Anonymous thatcher said...

There is zero excuse to talk to your daughter like that. I don't care if the divorce is tough, the daughter is a brat, whatever.
If you are the parent, then act like one and not like a raging 11 year old.

5:32 PM, April 20, 2007  
Anonymous Anonymous said...

Yeah, I knew this was going to be a tough call for you, Helen. Whom to berate? I mean, there's always "both". But not taking a side? Well, that's a little difficult for you, isn't it? So, the choice is-- a batshit woman or a man who's a vocal liberal? Argghhh!

5:55 PM, April 20, 2007  
Anonymous Bugs said...

Couldn't have happened to a nicer guy!

6:01 PM, April 20, 2007  
Anonymous Anonymous said...

dittos to what tmink said.

I don't know about punishment, but the dude could sure use some anger management counselling or parenting classes or something. If he's this over the top about an eleven year old not answering her phone, he's going to stroke out when she's fifteen. (In my experience, most obnoxious age of them all.)

6:33 PM, April 20, 2007  
Anonymous TMink said...

Some Anon wrote: "Whom to berate?"

Well, you gave your answer to the question: Helen. Is this where you look morally superior? Or where you just look hypocritical? But commenting on the subject at hand, that's just a little difficult for you, isn't it?

Trey

6:47 PM, April 20, 2007  
Blogger Webutante said...

I couldn't agree with you more.

In every divorce, in every horrendous fight like this, there is reciprocity. I repeat, there is reciprosity, between a husband and a wife. Both are culpable.

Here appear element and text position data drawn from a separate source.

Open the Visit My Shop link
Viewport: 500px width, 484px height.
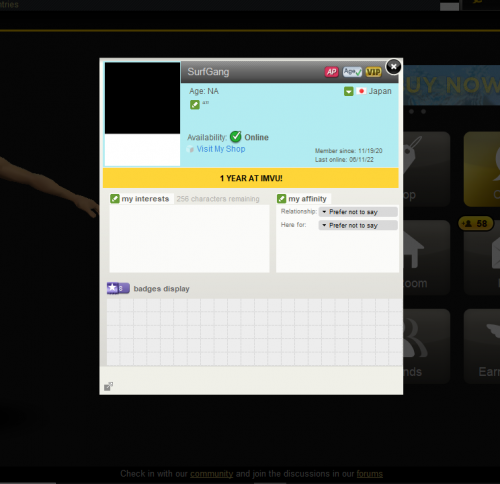pyautogui.click(x=221, y=149)
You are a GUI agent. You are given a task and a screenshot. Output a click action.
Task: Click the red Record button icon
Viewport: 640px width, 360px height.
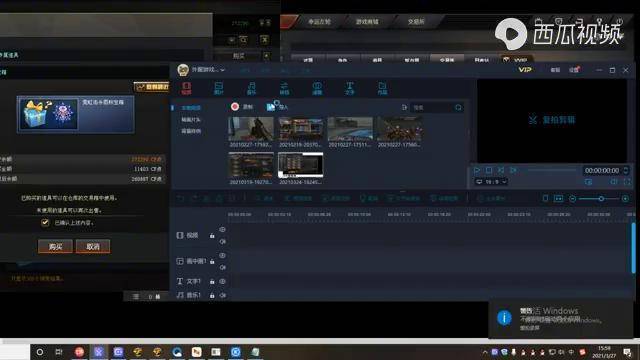pos(235,107)
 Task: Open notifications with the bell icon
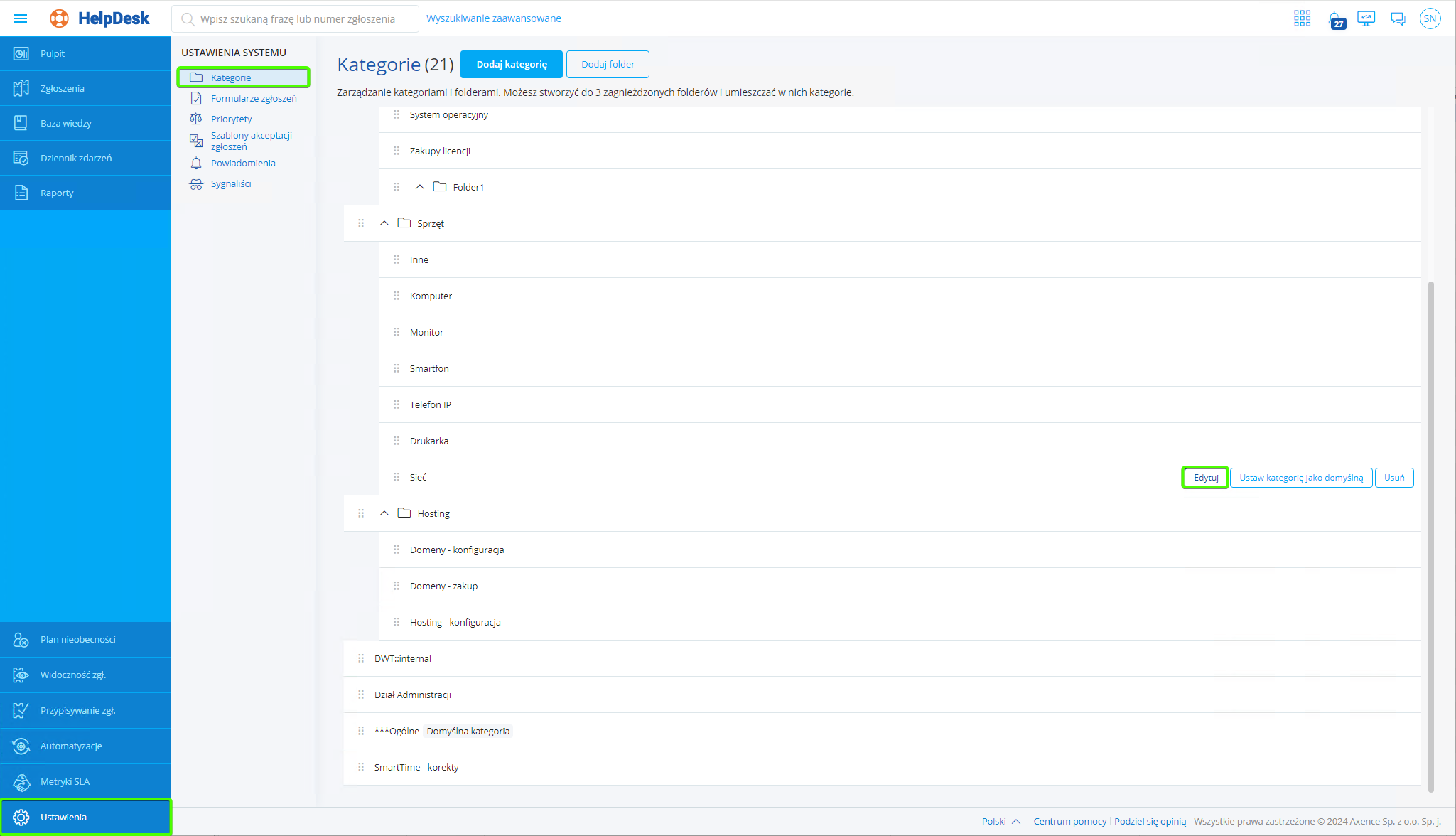pos(1337,18)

I know this from hard-earned experience.

7:52 PM, April 20, 2007  
Blogger SarahW said...

Alec Baldwin is a loose cannon, an angry man who is currently scaring people on the set of the play he's working on, with tirades and fists through the scenery.

You don't know when or how the tape got to TMZ, but there wouldn't be any tape to embarrass the child, but for Alec Baldwin.

There is no excuse for berating any loved one in that manner, let alone a pre-teen girl...the things he said to her were beyond the pale.

To assume she's a brat who ignores her dad on purpose is giving Baldwin too much credit.

8:14 PM, April 20, 2007  
Anonymous thatcher said...

Trey, don't behave like a moron.
Both parents are nutters. He obviously is, and as Helen said, if she leaked this to the press, Bassingers doesn't give a whit about her daughter,either.
Pity the kids.

8:20 PM, April 20, 2007  
Anonymous TMink said...

Thatcher, what are you speaking of? Be specific please. We agree about all your statements after the ambiguous one concerning me being a moron. Read the first comment on the thread, it is mine. Splain this to me Lucy.

Trey

8:57 PM, April 20, 2007  
Anonymous Anon824 said...

I too feel sorry for the kid.

Just think, her 2 adult role models both make a living playing "dress up."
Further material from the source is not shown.